- Pitcher
- Born: July 8, 1938 Springfield, Massachusetts, U.S.
- Died: December 2, 2020 (aged 82) Naples, Florida, U.S.
- Batted: LeftThrew: Left

MLB debut
- April 18, 1964, for the Boston Red Sox

Last MLB appearance
- September 20, 1964, for the Boston Red Sox

MLB statistics
- Win–loss record: 2–3
- Earned run average: 6.89
- Strikeouts: 55
- Stats at Baseball Reference

Teams
- Boston Red Sox (1964);

= Bill Spanswick =

American baseball player (1938–2020)

William Henry Spanswick (July 8, 1938 – December 2, 2020) was an American professional baseball player.

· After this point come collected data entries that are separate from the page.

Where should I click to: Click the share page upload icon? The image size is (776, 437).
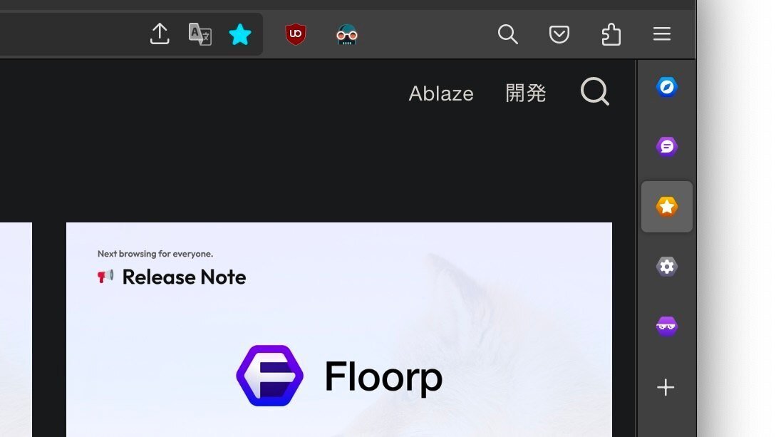tap(160, 34)
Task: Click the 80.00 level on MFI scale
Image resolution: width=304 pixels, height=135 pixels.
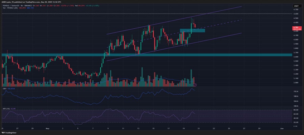Action: [x=296, y=110]
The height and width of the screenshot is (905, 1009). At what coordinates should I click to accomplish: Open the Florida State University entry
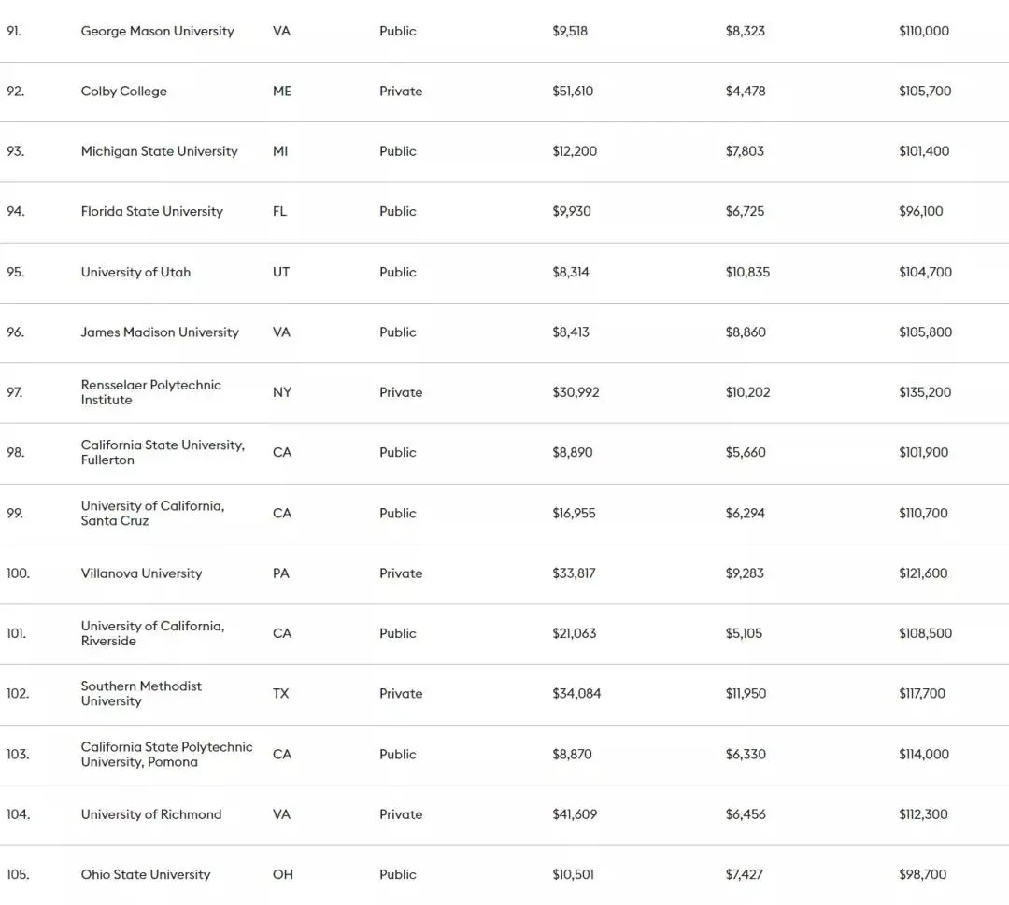coord(151,211)
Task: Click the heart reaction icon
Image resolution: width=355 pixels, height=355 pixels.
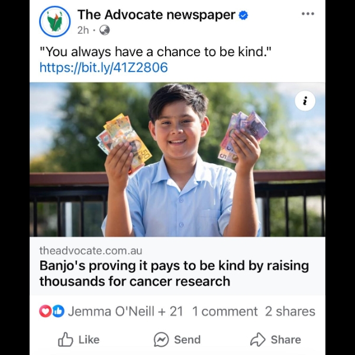Action: pyautogui.click(x=46, y=311)
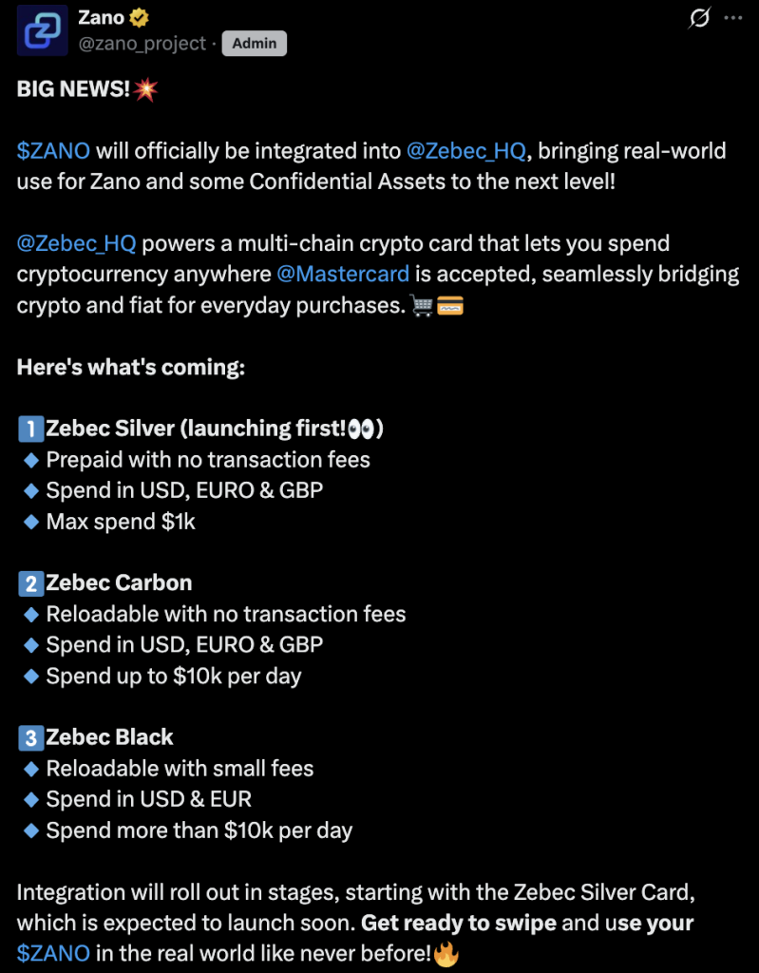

A left-handed pitcher, Spanswick appeared in 29 games, seven as a starter, in the Major Leagues for the 1964 Boston Red Sox.

Spanswick was born in Springfield, Massachusetts. Listed at 6 ft 3 in tall and 195 lb, he graduated from high school in Enfield, Connecticut, and attended The College of the Holy Cross. He signed with the Red Sox in 1958 and spent six years working his way through the Boston farm system when he made the 1964 club out of spring training. He stayed on the Red Sox roster for the entire campaign. His two MLB victories came May 8 as a starter against the Washington Senators and June 28 in relief against the Cleveland Indians, with bullpen ace Dick Radatz getting saves in each game.

Spanswick pitched exclusively in relief after June 19, 1964. In 651/3 innings pitched, he allowed 75 hits and 44 bases on balls, with 55 strikeouts. The 1964 Red Sox finished eighth in the ten-team American League, with a 72–90 (.444) record.

He returned to the minor leagues in 1965 and retired after the 1968 season.

Spanswick was elected as a member of the inaugural class of the Enfield Athletic Hall of Fame in 1996.

He died December 2, 2020, at age 82.